The Government could intervene to help break up the country's current "supermarket regime" seeing growers and customers lose out, the New Zealand Food and Grocery Council says. 

New Zealand Food and Grocery Council chief executive Katherine Rich told Q+A the 500-page draft report, released on Thursday, provides an “accurate reflection of the state of grocery in New Zealand”.

“We don’t have enough competition – certainly there are areas that the Government can intervene, but there are also some easy steps that would make a difference for consumers and suppliers next week.”

Among those potential avenues is a code of conduct for suppliers “makes business relationships more transparent”, she said.

“In many cases, discounts squeezed from suppliers do not get passed through to consumers, so that’s one area that a code could cover.”

Rich added that asking suppliers to pay for store thefts, display fees and “a whole host of other behaviour” is also in need of improvement.

The Commission's draft report makes a number of recommendations, including the addition of a third party to help break up the duopoly currently held by Foodstuffs and Woolworths New Zealand.

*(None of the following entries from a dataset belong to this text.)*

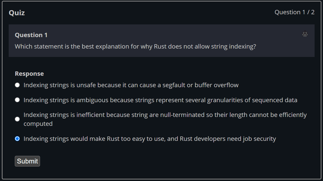Viewport: 323px width, 181px height.
Task: Click the word 'segfault' in the first option
Action: coord(173,85)
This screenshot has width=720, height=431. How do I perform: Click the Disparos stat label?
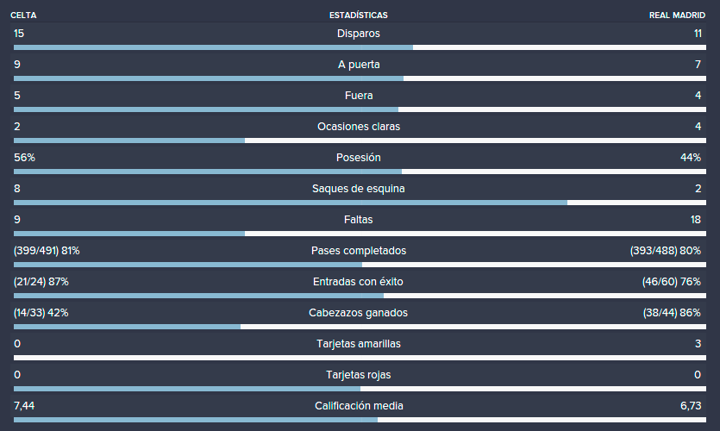[x=358, y=34]
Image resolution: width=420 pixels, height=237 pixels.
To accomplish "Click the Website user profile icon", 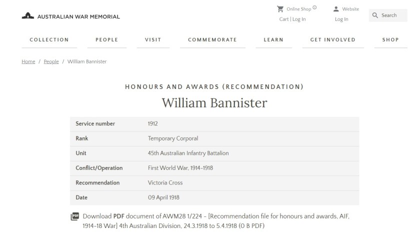I will (x=336, y=9).
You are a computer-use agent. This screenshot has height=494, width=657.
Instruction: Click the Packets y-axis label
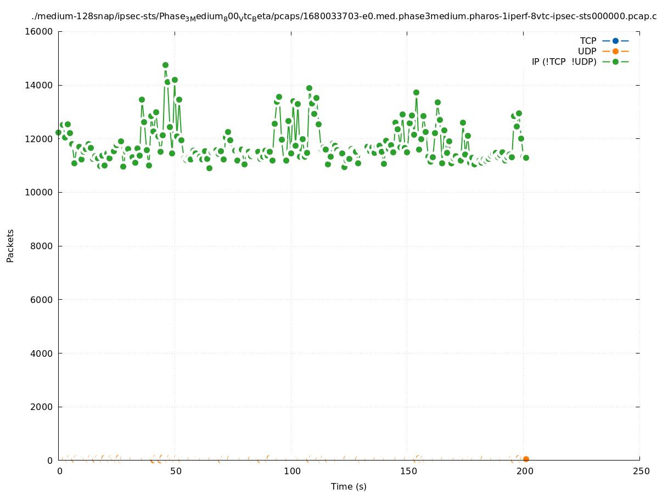point(10,245)
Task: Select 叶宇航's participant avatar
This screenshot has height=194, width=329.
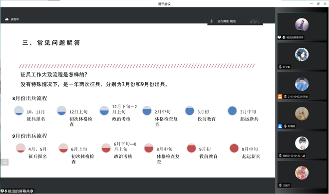Action: pyautogui.click(x=302, y=54)
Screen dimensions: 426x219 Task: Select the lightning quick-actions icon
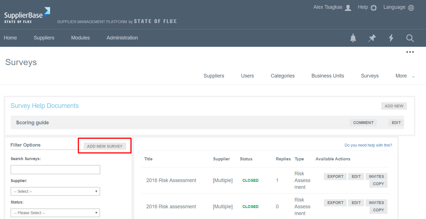pyautogui.click(x=391, y=38)
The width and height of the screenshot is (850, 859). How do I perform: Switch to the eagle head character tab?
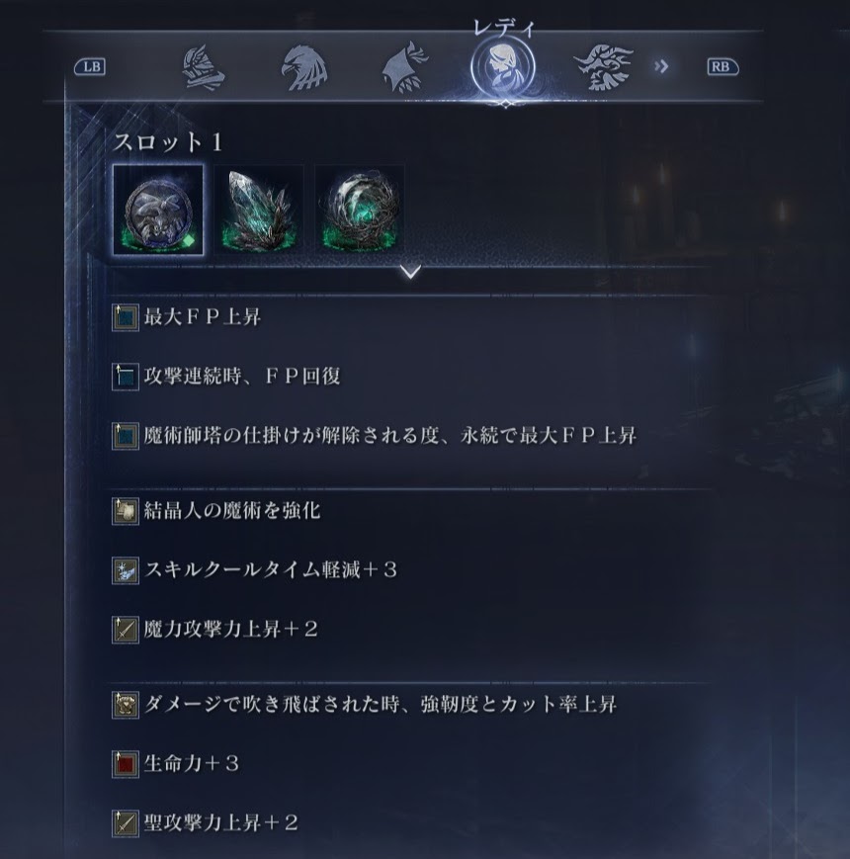pyautogui.click(x=304, y=68)
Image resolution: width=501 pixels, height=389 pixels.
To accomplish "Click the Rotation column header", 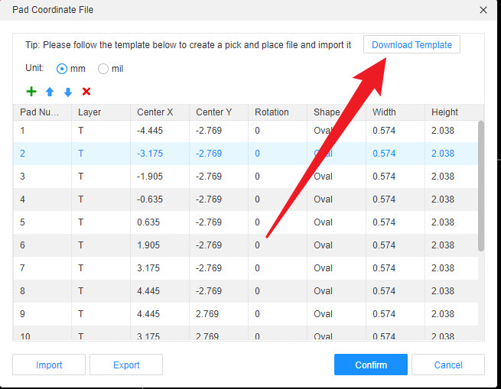I will 272,112.
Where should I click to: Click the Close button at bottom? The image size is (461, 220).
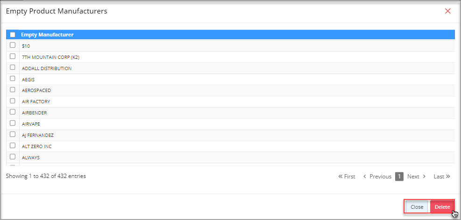click(x=417, y=207)
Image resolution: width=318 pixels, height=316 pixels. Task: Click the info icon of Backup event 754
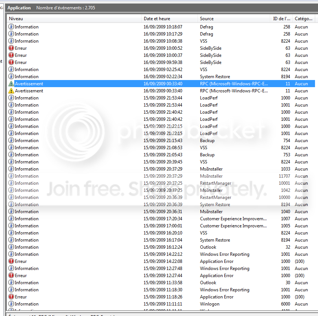[x=11, y=141]
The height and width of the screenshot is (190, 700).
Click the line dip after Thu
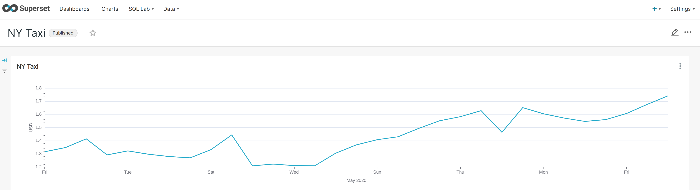[x=502, y=132]
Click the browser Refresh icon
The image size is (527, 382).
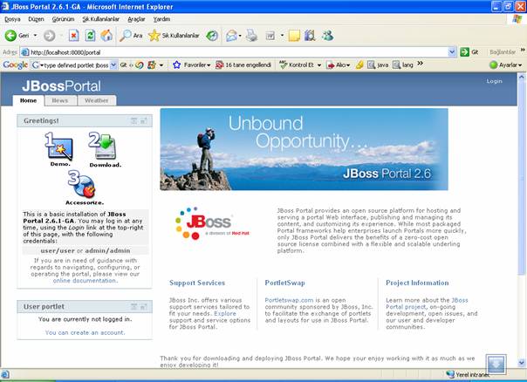point(89,36)
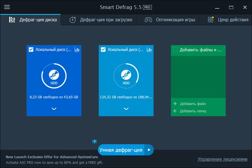
Task: Open the Управление лицензиями link
Action: point(222,159)
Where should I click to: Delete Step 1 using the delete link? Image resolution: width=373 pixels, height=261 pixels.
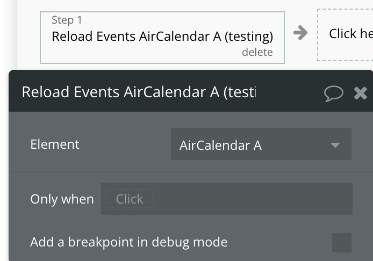click(x=257, y=52)
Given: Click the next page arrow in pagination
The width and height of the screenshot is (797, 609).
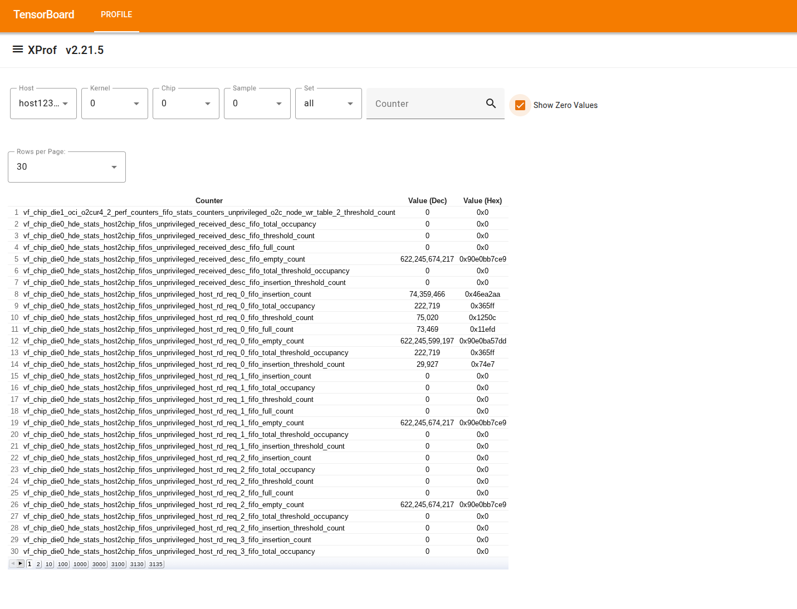Looking at the screenshot, I should (x=21, y=563).
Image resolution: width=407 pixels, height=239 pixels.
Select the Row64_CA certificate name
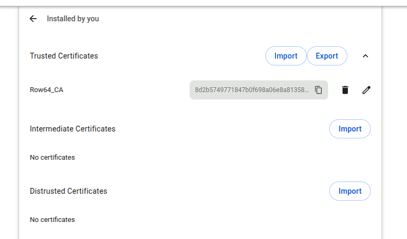pos(46,90)
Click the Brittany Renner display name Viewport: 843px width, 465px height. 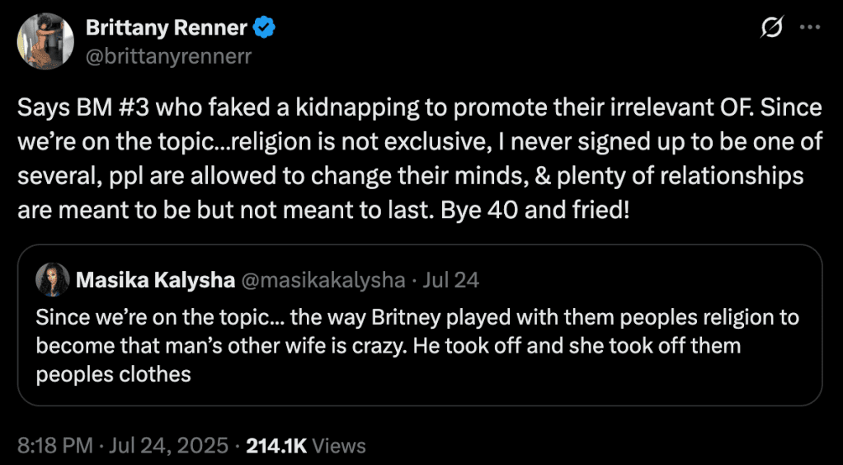[167, 28]
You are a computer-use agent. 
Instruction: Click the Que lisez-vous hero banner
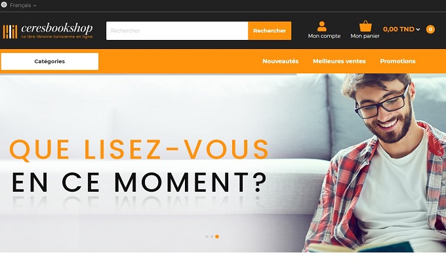pos(223,163)
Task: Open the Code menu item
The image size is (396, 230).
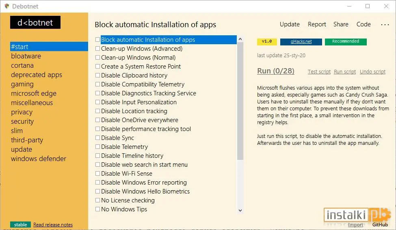Action: coord(364,24)
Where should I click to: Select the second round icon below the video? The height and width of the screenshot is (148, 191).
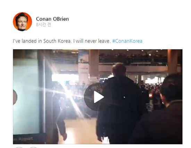33,147
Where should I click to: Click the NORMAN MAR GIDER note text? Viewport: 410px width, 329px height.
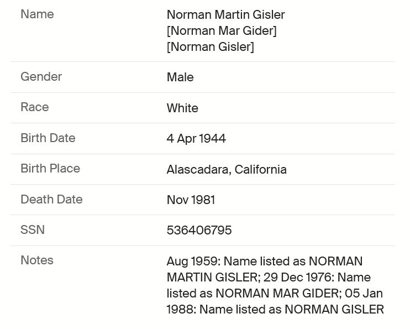point(277,293)
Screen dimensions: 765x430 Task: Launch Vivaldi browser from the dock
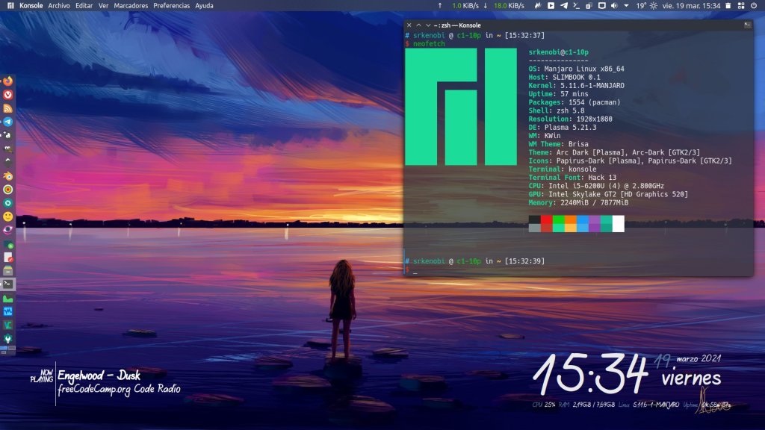pos(8,94)
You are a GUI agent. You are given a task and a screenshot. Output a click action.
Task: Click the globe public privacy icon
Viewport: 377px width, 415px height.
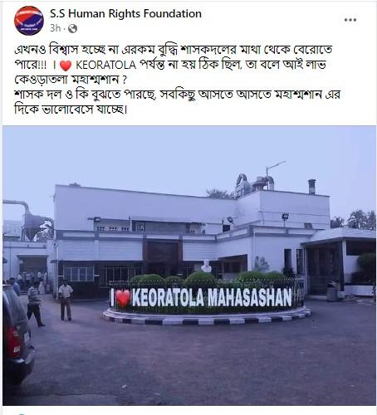click(72, 28)
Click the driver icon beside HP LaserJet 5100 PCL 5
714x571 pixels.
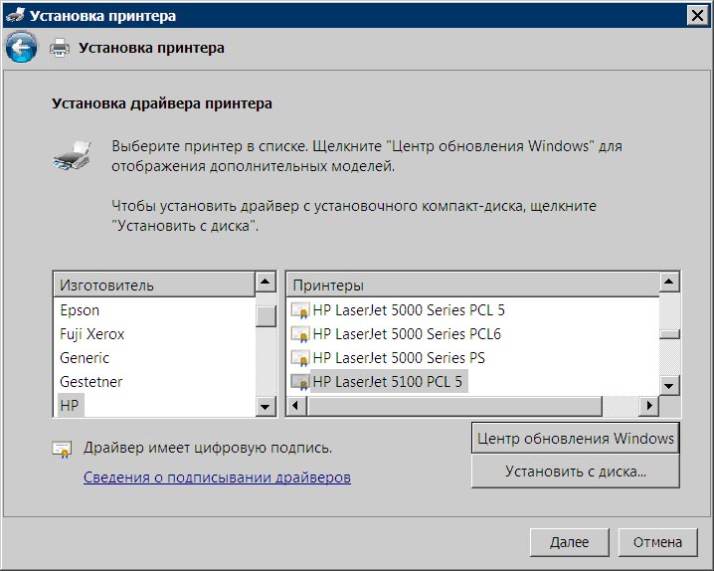click(x=299, y=381)
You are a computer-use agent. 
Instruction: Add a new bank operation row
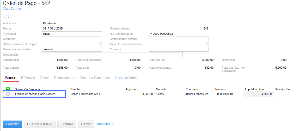click(8, 89)
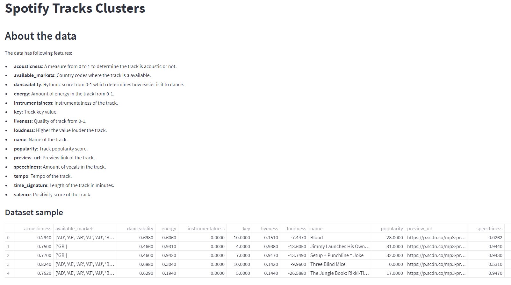511x285 pixels.
Task: Click the 'Dataset sample' section heading
Action: click(x=34, y=212)
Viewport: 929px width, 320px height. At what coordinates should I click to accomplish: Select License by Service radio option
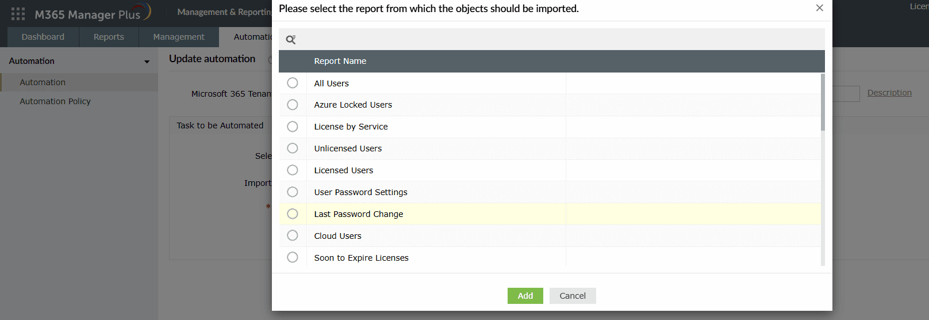click(x=293, y=127)
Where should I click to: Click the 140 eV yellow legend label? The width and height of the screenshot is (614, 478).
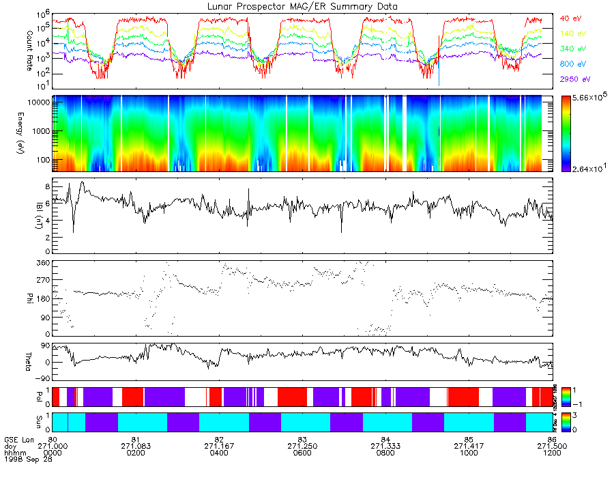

Rich said while she believes the arrival of an international supermarket chain such as German discount supermarket chain Aldi “is some way off”, there are “things that can happen tomorrow that could make a difference”, including online grocers and The Warehouse potentially “step[ping] up its grocery offering”.

She said there are also ways that the Government could help “facilitate the entry of a independent – we need an independent”.

“The Government doesn’t need to own it but the Government can create a regulatory framework where competition can be increased, and that’s why there’s a suite of responses that’s needed,” she said.

“The Government’s changing the Fair Trading Act, they’ve changed the Commerce Act, but also a mandatory code of conduct for grocery will make it better for suppliers and for consumers as well.”

Rich said while the Council was not opposed to a grocer acting as a state-owned enterprise – one of the options put forward by the Commission – they called for an “independent, additional retailer to come into New Zealand”.

“There are other entities in New Zealand that could step up. The thing that’s stopping competition in New Zealand is the fear of what the two supermarkets will do if you supply other retailers, and we’re seeing that now with the new online entry.

“The Government could own but more importantly, there are other retailers right now who could step up their grocery offering and that would be better for consumers to provide more choice."

She said one of the weaknesses of New Zealand’s current “supermarket regime” is a lack of wholesale options, preventing food manufacturers and growers the opportunity to negotiate with supermarkets.

There are some food and grocery producers who “just don’t get a fair opportunity to make normal profits,” Rich continued, including a strawberry grower who has been “paid the same for a punnet of strawberries today as he was 45 years ago”.

She said overall, the Commission has done a “really good job in providing the Government with a smorgasbord of options” which paints “a very accurate picture of the market”.

“It provides the data and the information that proves once and for all that the New Zealand market is the most concentrated in the world and the most profitable and we need to make some changes.”

The final Commerce Commission report will be released later this year.